Gang Gang Dance – God’s Money
…then there are some bands that willfully defy catagorization, yet simultaneously tempting you to try to label them, only to fail miserably. Many of these bands also tend to through musicality out of the window, either for the sake of experimentalism, dischordance, or the presentation of severe auditory trauma. Gang Gang Dance is none of these things; instead, it takes musical conventions, but instead of adopting them, it instead dances around them. What exactly do I mean by this? Read further and discover…
Gang Gang Dance, a recently (within the last few years) formed band, which, within the context of their second album, mixes at least a dozen musical genres in a blender and creates an end-result that is quite unique (while somehow retaining distinct characteristics of the genres the music is portraying). Upbeat drums play an integral part to the album, providing the “tribal” backbone to the expansive and beautifully expressive songs. Yet there is also a gentle hailstorm of electronics floating around the mixes, often providing backdrops to the song but then interacting with the percussion in equal measure. Piano, guitar, chimes, xylaphone, marimba, and various keyboards/synthesizers also make their presence known. Finally, the vocals provided by Liz Bougatsos are as equally expressive as the various insturments are, and perhaps even more passionate. Though it is sometimes hard to understand what exactly she is saying (when she is even singing words), her delivery paints a very vivid (and abstract) mental picture of the possible visual representations of the songs. Assertive yet gentle, basic yet complicated, open yet cryptic and esoteric are just a few of the paradoxes encountered when trying to describe Bougatsos’ sound.

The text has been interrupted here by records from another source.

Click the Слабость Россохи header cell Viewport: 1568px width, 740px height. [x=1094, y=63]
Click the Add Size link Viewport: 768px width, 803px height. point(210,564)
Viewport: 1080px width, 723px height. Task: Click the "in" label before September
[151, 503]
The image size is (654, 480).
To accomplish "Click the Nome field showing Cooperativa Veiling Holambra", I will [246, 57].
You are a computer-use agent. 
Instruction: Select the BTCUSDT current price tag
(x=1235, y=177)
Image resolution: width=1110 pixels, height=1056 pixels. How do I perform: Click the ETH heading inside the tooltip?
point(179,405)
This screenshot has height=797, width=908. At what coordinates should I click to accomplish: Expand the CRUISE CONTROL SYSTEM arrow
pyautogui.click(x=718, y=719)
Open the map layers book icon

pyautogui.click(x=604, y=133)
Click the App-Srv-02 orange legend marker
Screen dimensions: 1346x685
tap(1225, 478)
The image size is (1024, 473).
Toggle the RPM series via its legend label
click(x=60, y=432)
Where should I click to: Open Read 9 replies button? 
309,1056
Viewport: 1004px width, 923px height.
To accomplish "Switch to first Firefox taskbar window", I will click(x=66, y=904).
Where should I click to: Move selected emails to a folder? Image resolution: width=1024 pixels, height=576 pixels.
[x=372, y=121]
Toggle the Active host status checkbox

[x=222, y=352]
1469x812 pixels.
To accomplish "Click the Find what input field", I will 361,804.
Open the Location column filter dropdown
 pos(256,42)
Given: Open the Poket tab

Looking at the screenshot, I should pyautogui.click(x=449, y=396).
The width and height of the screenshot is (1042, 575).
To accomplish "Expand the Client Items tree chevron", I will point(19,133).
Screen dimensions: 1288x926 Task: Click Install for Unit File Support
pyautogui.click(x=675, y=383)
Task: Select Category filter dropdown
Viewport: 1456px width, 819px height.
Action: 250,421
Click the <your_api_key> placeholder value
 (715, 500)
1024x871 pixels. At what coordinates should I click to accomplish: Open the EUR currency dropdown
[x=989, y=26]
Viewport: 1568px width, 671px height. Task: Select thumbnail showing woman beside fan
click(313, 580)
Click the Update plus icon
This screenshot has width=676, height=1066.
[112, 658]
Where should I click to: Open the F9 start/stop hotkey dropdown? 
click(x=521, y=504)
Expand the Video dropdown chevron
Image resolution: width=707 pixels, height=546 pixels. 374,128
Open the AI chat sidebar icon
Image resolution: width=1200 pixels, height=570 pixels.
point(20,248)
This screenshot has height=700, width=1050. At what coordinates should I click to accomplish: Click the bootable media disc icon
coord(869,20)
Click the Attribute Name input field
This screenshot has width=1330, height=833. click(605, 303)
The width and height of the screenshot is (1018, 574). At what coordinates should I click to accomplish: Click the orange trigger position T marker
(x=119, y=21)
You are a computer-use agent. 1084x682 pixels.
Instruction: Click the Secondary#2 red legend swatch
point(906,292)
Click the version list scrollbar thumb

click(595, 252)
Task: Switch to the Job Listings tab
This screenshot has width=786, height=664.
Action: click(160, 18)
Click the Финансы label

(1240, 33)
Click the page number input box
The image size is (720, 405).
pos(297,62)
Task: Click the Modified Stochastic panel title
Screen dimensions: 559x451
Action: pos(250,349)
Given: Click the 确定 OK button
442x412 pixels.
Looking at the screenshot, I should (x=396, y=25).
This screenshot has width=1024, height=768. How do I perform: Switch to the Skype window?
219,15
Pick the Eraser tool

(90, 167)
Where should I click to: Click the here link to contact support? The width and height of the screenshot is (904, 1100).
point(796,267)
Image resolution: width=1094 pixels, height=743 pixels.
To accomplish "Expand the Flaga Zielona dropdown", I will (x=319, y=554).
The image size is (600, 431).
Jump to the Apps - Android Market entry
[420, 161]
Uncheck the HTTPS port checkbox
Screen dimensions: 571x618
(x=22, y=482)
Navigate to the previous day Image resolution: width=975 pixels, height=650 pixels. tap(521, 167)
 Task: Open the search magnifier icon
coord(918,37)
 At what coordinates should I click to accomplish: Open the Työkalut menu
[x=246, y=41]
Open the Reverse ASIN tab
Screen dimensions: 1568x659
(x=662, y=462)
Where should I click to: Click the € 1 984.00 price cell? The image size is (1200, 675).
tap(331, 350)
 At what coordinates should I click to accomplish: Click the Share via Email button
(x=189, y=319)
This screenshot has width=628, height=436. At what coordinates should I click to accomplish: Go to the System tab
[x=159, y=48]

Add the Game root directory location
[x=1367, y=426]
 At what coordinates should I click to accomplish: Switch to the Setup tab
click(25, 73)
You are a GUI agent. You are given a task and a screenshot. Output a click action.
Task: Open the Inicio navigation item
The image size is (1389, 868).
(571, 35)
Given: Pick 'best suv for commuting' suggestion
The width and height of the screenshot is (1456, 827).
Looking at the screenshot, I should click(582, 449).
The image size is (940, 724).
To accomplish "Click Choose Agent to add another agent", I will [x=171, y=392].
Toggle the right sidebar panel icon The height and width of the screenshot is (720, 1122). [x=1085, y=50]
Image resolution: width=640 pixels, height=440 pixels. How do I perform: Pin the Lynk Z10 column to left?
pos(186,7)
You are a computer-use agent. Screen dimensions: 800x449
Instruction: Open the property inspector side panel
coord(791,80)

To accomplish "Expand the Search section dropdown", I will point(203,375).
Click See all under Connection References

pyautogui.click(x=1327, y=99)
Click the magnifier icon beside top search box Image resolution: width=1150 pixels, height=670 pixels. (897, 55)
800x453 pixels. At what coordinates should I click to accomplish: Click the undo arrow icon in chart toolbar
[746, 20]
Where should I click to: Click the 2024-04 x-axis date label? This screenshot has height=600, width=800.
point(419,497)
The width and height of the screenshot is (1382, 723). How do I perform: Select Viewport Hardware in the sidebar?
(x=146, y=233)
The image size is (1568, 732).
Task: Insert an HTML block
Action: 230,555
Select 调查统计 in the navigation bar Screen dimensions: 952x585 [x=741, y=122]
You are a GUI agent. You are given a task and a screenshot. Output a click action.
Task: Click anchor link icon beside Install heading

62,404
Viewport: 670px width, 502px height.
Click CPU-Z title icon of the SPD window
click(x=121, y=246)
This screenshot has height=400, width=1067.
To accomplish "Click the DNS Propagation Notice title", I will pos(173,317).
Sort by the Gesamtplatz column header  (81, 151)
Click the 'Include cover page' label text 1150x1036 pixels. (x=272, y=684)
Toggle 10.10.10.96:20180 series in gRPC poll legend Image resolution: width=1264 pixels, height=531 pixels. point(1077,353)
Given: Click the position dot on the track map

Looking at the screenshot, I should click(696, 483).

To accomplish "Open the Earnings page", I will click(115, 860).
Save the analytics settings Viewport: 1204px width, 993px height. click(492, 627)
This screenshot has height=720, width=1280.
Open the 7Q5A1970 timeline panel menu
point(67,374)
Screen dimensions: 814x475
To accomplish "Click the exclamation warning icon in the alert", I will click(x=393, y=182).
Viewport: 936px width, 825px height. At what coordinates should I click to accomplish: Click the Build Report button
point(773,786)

I was going to write a song-by-song description, but with five Google server errors occuring at 4:00 AM in the morning, I finally got tired of writing and re-writing the same thing over and over again. So, long story short, “God’s Money” is all good, especially the songs “Before My Voice Fails” and “Egowar”. So go check them out; they are much better than the silly “neo-primitivist” or “avant-garde post-rock” labels would imply.